## Problem details
Give only the number of lines in the entries below that contain the string "sidebar". Count matches in the same case only.

## Study material

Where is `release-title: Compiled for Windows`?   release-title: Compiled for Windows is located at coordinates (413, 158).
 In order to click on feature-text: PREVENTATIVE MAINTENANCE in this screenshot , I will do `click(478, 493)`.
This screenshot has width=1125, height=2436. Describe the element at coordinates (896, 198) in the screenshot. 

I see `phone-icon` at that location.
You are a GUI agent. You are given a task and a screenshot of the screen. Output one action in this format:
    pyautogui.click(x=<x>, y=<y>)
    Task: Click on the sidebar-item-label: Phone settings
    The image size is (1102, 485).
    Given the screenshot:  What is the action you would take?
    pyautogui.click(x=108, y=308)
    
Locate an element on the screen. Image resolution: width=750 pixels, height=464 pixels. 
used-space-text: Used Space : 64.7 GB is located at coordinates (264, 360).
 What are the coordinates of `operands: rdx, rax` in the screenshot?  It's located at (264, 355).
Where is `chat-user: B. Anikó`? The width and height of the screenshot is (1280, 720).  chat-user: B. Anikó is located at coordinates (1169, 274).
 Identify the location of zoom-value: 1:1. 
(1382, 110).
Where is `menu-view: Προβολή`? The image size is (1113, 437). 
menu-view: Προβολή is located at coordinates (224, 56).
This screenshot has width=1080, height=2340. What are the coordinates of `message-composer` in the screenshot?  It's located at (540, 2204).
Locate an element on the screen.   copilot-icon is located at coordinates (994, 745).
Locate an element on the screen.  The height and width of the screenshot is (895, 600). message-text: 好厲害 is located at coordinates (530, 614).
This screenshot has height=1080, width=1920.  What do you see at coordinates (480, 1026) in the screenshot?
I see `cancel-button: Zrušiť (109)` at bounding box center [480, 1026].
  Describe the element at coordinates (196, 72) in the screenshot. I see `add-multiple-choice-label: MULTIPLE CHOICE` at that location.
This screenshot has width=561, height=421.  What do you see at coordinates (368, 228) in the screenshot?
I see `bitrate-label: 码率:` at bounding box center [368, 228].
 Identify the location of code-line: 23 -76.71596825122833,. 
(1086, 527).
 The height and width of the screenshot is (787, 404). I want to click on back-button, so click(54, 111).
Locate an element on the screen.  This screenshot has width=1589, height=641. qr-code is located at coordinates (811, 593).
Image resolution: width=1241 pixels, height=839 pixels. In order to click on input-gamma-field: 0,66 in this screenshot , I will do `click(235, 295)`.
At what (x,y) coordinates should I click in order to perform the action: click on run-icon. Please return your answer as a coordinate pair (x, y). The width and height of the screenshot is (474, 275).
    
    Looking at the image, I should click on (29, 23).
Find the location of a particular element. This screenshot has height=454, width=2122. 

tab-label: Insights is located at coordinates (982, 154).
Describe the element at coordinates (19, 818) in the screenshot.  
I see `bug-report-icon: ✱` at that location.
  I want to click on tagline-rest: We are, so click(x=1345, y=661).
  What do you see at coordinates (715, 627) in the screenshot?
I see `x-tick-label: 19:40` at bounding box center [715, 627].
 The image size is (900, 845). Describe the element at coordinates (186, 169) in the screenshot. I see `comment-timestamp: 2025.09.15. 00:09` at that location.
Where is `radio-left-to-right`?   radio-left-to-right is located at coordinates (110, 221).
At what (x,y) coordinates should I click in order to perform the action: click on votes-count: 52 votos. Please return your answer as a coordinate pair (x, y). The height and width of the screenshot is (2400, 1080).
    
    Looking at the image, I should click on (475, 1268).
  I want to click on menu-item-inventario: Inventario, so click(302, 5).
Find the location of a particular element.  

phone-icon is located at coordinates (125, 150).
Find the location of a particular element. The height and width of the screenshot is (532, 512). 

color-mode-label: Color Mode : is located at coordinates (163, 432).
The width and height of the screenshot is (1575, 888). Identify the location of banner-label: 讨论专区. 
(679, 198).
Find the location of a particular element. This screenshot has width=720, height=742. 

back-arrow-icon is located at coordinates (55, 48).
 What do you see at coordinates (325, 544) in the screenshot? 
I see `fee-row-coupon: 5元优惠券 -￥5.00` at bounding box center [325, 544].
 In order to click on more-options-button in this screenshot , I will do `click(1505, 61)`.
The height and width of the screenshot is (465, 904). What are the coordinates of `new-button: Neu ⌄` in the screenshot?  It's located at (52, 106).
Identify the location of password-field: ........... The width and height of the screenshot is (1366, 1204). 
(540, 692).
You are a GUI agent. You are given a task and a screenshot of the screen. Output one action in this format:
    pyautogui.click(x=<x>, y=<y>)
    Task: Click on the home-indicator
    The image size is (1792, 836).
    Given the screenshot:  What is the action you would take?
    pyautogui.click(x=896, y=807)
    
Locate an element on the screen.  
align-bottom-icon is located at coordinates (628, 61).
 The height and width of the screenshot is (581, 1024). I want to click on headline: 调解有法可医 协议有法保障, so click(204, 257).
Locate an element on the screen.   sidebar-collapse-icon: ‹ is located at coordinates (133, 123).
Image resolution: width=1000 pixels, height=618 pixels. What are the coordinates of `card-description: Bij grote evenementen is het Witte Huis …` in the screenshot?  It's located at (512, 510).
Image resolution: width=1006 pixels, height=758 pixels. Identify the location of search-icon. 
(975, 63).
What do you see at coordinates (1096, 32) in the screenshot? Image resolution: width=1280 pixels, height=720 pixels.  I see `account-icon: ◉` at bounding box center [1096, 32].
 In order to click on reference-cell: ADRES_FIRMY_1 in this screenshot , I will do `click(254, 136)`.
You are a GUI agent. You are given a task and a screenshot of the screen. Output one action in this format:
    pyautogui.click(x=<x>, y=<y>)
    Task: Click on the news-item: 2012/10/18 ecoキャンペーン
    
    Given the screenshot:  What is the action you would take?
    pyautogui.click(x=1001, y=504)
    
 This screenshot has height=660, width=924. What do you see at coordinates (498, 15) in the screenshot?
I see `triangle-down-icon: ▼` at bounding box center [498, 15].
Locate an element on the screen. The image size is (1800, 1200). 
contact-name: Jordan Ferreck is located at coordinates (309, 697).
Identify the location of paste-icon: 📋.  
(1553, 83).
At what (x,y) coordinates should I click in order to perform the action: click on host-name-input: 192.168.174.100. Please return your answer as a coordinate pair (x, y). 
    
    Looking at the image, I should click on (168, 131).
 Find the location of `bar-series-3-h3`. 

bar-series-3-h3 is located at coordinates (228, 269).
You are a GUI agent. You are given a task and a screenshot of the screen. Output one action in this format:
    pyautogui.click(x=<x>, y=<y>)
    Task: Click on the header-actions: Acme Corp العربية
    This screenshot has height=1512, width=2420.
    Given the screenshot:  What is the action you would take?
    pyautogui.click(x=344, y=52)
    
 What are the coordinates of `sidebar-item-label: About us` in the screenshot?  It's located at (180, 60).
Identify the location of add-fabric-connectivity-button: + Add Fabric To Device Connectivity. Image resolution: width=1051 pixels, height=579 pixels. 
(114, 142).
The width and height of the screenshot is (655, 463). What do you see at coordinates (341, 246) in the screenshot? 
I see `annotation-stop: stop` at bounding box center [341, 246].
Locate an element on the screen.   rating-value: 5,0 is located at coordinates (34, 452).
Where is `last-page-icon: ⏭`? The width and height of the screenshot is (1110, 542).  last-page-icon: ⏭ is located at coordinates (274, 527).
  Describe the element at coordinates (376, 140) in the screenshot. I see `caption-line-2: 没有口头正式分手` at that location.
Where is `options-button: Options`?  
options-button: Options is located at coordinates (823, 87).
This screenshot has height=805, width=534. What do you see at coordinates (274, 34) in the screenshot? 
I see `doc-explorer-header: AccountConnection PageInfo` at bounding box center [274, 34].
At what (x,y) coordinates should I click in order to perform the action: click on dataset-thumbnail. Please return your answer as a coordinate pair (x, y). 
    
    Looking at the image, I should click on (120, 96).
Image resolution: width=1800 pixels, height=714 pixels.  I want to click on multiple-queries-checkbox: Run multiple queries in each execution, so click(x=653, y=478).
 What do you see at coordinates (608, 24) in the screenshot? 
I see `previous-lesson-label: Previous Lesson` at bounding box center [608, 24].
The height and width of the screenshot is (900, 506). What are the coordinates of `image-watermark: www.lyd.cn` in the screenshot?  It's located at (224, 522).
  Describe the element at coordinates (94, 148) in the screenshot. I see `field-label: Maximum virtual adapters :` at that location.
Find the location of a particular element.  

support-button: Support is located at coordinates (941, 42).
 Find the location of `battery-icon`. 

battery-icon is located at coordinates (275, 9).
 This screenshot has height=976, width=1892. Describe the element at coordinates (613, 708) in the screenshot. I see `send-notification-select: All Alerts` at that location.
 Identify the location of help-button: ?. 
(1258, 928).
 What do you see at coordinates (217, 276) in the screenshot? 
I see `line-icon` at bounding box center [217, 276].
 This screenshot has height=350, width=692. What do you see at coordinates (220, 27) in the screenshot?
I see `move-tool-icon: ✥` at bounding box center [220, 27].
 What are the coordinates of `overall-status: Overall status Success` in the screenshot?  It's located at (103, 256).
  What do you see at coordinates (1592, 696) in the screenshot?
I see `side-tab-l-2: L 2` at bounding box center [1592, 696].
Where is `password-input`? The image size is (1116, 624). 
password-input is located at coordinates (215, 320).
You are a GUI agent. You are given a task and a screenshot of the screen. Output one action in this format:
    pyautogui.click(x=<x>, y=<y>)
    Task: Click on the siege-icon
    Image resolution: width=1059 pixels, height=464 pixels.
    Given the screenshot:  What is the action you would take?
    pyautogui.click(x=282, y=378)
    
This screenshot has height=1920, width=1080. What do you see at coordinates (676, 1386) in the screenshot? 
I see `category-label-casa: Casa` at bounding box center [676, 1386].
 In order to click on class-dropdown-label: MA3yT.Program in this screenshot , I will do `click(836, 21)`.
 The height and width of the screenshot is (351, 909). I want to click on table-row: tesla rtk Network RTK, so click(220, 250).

## Answer section
3